Minister of the Interior
- In office 29 May 1915 – 7 June 1915
- President: Ramón Barros Luco

Minister of Justice and Public Instruction
- In office 17 November 1913 – 6 September 1914
- President: Ramón Barros Luco
- In office 18 September 1906 – 29 October 1906
- President: Pedro Montt

Minister of Foreign Affairs, Worship and Colonization
- In office 11 January 1911 – 23 January 1912
- President: Ramón Barros Luco

Minister of the Interior
- In office 21 November 1910 – 23 December 1910

Minister of Finance
- In office 25 October 1907 – 29 August 1908
- President: Pedro Montt
- In office 12 April 1904 – 12 May 1904
- President: Germán Riesco

Member of the Chamber of Deputies
- In office 1915–1921
- Constituency: La Serena, Coquimbo and Elqui
- In office 1903–1912
- Constituency: La Serena, Coquimbo and Elqui

Personal details
- Born: 21 May 1865 La Serena, Chile
- Died: 10 March 1924 (aged 58) Santiago, Chile
- Party: National Party
- Parent(s): Juan J. Rodríguez Concepción Carmona
- Profession: Lawyer

= Enrique Rodríguez Carmona =

Chilean lawyer and politician (1865–1924)

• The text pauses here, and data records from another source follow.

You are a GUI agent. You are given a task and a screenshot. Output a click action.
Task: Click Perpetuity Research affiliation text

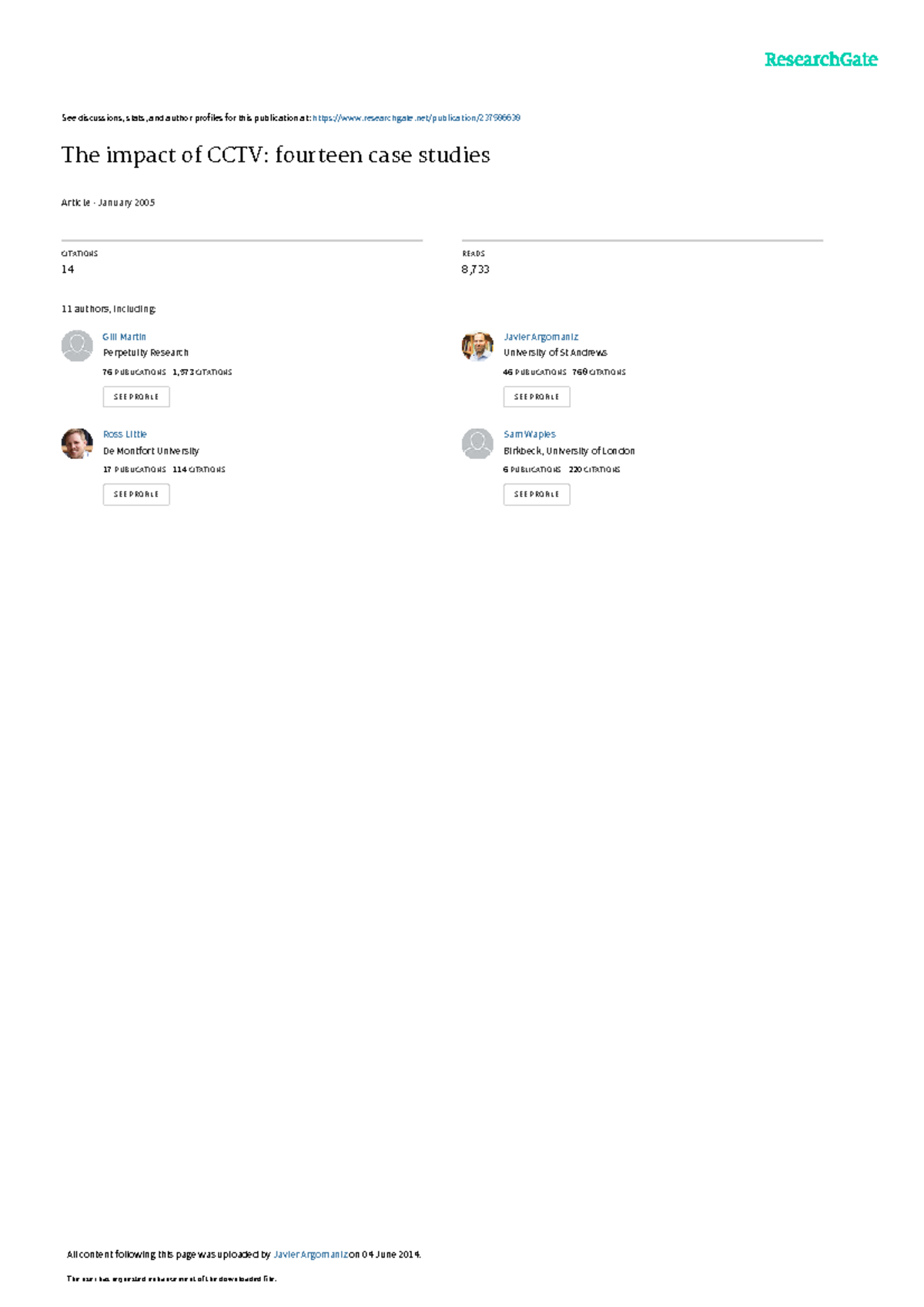click(x=146, y=353)
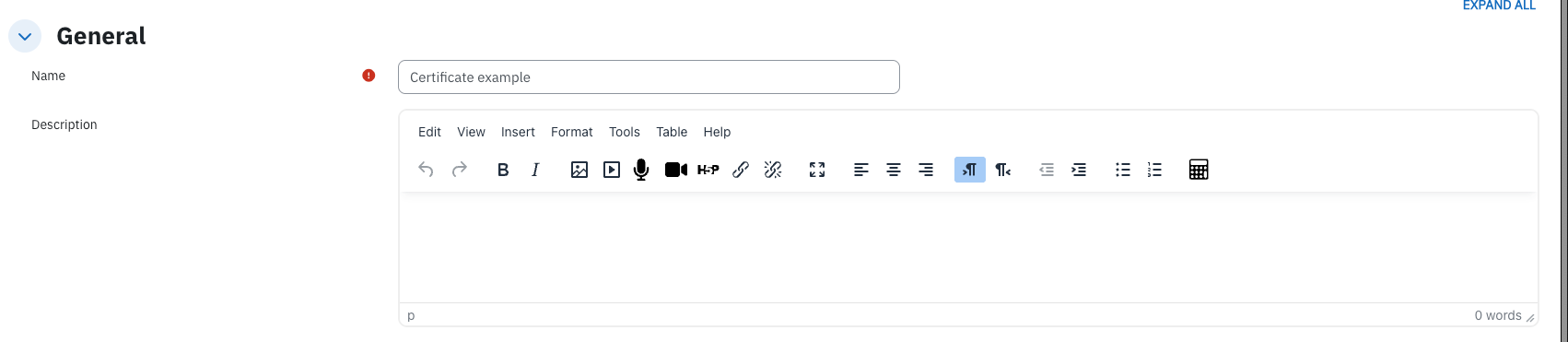
Task: Record video with camera icon
Action: (676, 170)
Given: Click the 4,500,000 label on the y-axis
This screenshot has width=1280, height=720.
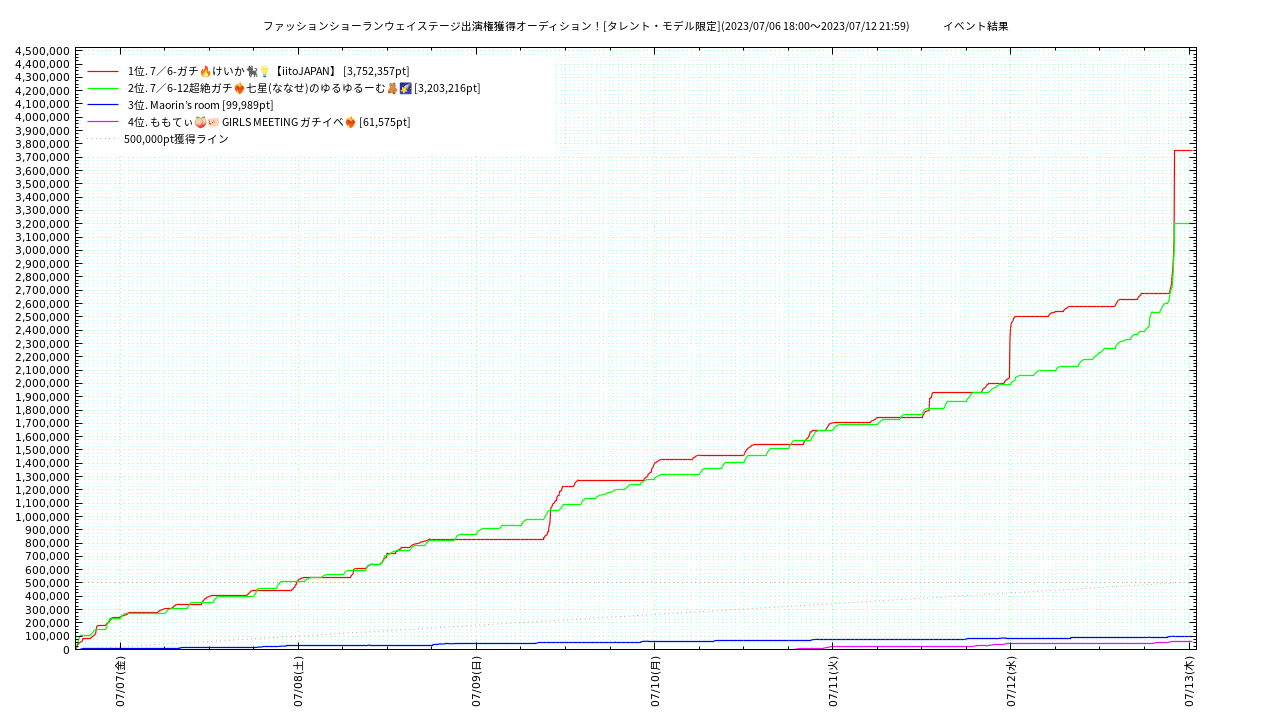Looking at the screenshot, I should click(42, 51).

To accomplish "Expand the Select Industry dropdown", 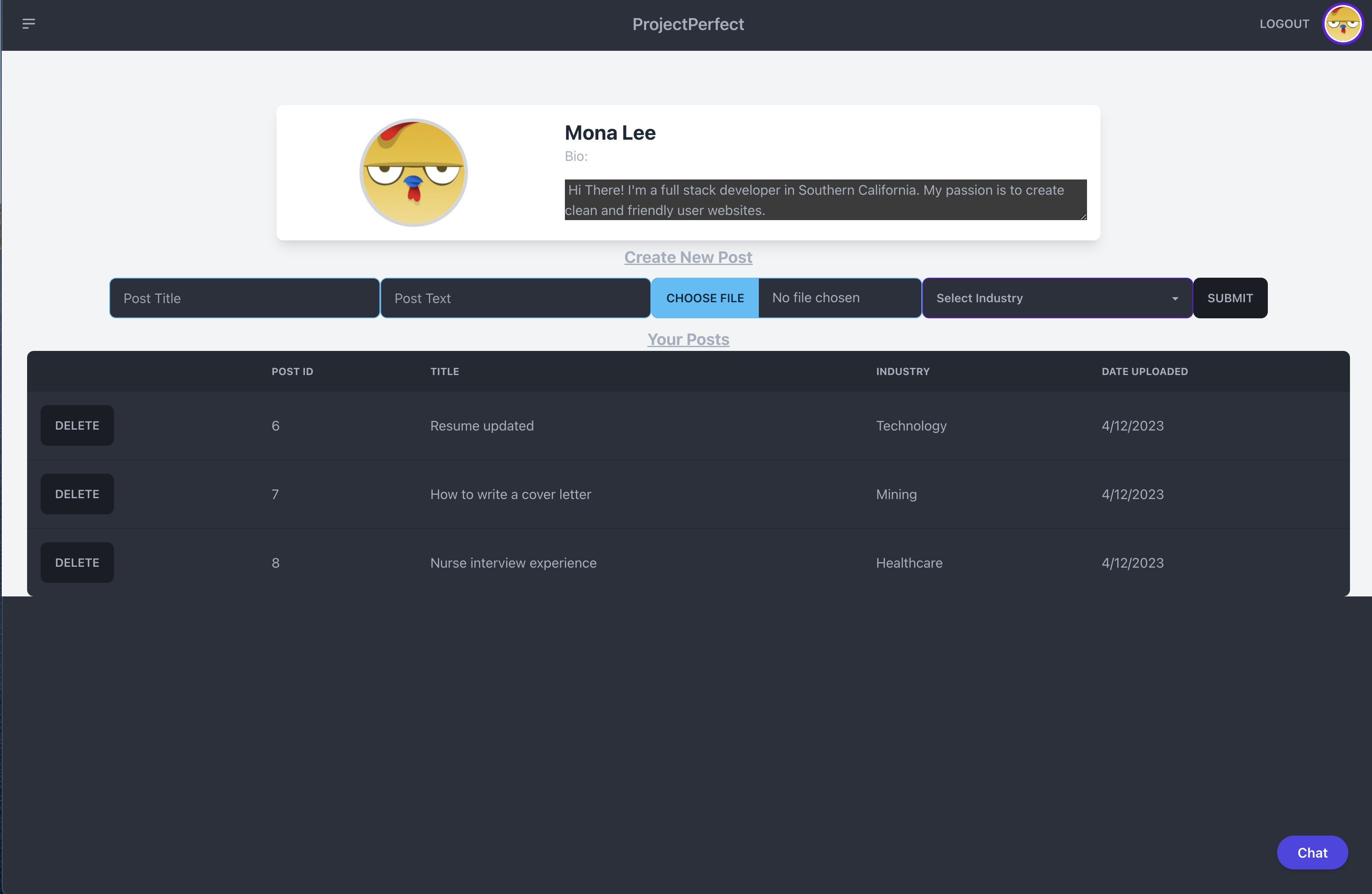I will pyautogui.click(x=1057, y=298).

Enrique Alberto Rodríguez Carmona (21 May 1865 – 10 March 1924) was a Chilean lawyer and politician who served five legislative terms as a member of the Chamber of Deputies of Chile and held several ministerial portfolios under presidents Germán Riesco, Pedro Montt and Ramón Barros Luco.

A member of the National Party, Rodríguez served as Minister of Justice and Public Instruction, Minister of Finance, Minister of the Interior and Minister of Foreign Affairs.

==Early life and career==
Rodríguez was born in La Serena on 21 May 1865 to Juan J. Rodríguez and Concepción Carmona. He studied at the Seminario and Liceo de La Serena before studying law at the University of the State. He qualified as a lawyer in 1889 and practiced law in his native city for several years.

In 1892, Rodríguez was appointed professor of history and philosophy at the Liceo de La Serena. He remained in this position until 1898.

==Political career==
A member of the National Party, Rodríguez was elected to the Chamber of Deputies for La Serena, Elqui and Coquimbo for the 1903–1906 term. He served as a substitute member of the permanent committees for elections, finance and industry and as a member of the legislation and justice committee.

He was reelected for the same constituency for the 1906–1909 term. Rodríguez served as second vice president of the Chamber from 7 June to 12 October 1906. He was subsequently reelected for La Serena, Elqui and Coquimbo for the 1909–1912 term.

Rodríguez returned to Congress in 1915 as deputy for Ovalle, Combarbalá and Illapel and served until 1918. He was elected again for La Serena, Elqui and Coquimbo for the 1918–1921 legislative term.

Alongside his parliamentary career, Rodríguez held several ministerial positions. President Germán Riesco appointed him Minister of Justice and Public Instruction on 12 April 1904, a position he held until 12 May. Under President Pedro Montt, he returned to the same ministry from 18 September to 29 October 1906 and subsequently served as Minister of Finance from 25 October 1907 to 29 August 1908.

Rodríguez served as Minister of the Interior from 21 November to 23 December 1910. Under President Ramón Barros Luco, he was appointed Minister of Foreign Affairs, Worship and Colonization on 11 January 1911 and remained in office until 23 January 1912.

He returned to the Ministry of Justice and Public Instruction on 17 November 1913 and served until 6 September 1914. Rodríguez subsequently served another term as Minister of the Interior, from 29 May to 7 June 1915.

Rodríguez died in Santiago on 10 March 1924. His remains were subsequently transferred to La Serena.